__PROBLEM TO SOLVE__:
Should a line below contain the word "vertical", report it.

__DATA IN THIS EXERCISE__:
- Opening Delimiter -
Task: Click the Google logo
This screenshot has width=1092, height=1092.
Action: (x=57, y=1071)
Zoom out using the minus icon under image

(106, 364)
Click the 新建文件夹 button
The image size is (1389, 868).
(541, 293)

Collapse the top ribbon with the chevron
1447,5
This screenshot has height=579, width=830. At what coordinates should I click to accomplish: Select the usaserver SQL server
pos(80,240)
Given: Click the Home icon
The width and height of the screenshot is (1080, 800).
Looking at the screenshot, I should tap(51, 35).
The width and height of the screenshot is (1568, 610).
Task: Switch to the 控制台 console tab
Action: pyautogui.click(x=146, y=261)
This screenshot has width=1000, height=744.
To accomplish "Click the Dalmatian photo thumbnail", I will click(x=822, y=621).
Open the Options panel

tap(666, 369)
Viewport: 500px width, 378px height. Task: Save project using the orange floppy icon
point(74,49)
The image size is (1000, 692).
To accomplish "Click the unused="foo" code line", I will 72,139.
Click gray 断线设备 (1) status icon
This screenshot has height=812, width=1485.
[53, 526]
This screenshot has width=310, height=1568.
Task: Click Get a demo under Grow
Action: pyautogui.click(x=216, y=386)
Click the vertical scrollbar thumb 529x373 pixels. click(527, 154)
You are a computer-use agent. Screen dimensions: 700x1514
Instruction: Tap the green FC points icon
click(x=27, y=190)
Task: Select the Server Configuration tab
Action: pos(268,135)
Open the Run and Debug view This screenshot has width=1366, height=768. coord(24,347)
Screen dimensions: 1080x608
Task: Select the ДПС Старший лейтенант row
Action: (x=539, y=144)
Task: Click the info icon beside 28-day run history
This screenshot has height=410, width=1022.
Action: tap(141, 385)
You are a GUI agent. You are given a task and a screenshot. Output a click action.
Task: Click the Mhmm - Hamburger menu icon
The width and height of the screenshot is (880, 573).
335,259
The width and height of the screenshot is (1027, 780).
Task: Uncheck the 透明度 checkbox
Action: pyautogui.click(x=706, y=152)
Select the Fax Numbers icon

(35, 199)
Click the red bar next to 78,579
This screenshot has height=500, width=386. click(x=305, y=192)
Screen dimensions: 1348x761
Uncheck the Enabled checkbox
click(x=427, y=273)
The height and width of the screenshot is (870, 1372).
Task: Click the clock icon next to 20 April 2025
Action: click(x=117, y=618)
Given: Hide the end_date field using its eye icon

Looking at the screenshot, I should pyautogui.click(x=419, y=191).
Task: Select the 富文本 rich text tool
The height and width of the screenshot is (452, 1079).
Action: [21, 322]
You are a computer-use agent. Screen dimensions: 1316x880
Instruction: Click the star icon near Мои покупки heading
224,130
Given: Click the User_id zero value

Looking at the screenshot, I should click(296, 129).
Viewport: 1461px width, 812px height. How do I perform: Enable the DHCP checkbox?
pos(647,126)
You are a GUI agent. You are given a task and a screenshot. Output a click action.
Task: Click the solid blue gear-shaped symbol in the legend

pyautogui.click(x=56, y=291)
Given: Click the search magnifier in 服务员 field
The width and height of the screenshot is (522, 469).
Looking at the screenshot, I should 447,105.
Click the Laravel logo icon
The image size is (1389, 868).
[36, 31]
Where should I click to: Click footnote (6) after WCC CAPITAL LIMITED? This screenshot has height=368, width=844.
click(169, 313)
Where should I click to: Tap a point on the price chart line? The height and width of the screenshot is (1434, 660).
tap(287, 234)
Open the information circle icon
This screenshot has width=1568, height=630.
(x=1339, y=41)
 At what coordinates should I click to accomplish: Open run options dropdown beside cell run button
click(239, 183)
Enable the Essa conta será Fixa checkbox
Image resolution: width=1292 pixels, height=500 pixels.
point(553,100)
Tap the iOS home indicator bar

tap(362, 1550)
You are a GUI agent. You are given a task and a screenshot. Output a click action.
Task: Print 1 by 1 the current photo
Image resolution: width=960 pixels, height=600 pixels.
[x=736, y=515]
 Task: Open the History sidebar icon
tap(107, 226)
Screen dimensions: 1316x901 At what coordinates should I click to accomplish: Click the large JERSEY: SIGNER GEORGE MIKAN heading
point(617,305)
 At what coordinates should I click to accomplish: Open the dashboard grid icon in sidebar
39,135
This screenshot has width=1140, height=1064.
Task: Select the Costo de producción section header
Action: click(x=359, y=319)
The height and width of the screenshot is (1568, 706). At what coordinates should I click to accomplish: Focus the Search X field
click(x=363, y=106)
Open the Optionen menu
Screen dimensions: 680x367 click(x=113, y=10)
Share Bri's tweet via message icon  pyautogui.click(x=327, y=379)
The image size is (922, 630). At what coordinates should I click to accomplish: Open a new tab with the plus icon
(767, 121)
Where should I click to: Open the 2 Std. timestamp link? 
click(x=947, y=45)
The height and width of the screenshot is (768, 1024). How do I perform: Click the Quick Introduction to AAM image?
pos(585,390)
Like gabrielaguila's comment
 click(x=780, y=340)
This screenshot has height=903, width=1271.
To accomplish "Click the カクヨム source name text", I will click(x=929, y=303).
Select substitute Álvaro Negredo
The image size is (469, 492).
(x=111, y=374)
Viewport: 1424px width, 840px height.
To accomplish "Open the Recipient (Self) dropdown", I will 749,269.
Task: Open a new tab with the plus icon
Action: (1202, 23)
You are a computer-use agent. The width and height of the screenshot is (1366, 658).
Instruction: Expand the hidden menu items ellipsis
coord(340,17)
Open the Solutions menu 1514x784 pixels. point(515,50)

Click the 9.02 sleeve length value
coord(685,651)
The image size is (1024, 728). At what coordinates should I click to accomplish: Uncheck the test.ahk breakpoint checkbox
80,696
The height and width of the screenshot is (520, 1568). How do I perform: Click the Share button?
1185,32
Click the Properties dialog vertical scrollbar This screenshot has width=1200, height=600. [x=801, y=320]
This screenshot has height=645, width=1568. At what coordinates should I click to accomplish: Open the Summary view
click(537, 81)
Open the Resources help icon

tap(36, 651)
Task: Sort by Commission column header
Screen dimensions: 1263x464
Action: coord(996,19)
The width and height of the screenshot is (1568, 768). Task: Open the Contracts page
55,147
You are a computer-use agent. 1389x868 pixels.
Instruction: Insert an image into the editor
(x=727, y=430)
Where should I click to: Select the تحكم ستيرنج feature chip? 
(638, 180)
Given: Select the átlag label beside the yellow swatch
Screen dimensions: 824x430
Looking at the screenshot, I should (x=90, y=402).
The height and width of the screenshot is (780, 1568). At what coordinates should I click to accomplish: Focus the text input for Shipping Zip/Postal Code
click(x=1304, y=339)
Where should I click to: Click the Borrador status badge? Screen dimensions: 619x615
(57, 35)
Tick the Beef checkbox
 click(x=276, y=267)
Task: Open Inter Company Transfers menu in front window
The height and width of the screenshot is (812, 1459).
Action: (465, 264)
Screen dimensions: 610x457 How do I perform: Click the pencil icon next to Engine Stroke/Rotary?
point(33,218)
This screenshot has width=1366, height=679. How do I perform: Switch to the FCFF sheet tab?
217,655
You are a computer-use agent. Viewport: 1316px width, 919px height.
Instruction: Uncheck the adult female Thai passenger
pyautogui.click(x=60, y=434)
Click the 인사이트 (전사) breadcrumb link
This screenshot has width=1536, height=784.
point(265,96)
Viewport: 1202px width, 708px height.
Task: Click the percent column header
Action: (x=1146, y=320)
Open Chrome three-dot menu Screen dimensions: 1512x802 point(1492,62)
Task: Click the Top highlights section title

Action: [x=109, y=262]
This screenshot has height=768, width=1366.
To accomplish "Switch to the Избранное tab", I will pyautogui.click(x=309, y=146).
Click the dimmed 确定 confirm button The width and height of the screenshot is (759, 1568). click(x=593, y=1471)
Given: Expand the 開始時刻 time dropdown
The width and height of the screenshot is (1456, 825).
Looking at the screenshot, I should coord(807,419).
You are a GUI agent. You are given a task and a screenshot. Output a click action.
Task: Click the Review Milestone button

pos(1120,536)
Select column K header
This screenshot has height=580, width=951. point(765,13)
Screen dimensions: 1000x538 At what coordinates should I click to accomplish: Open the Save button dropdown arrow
- Closing Delimiter -
__TASK OUTPUT__:
Click the vertical scrollbar thumb 529x373 pixels. click(527, 154)
Click the Properties dialog vertical scrollbar This screenshot has width=1200, height=600. [x=801, y=320]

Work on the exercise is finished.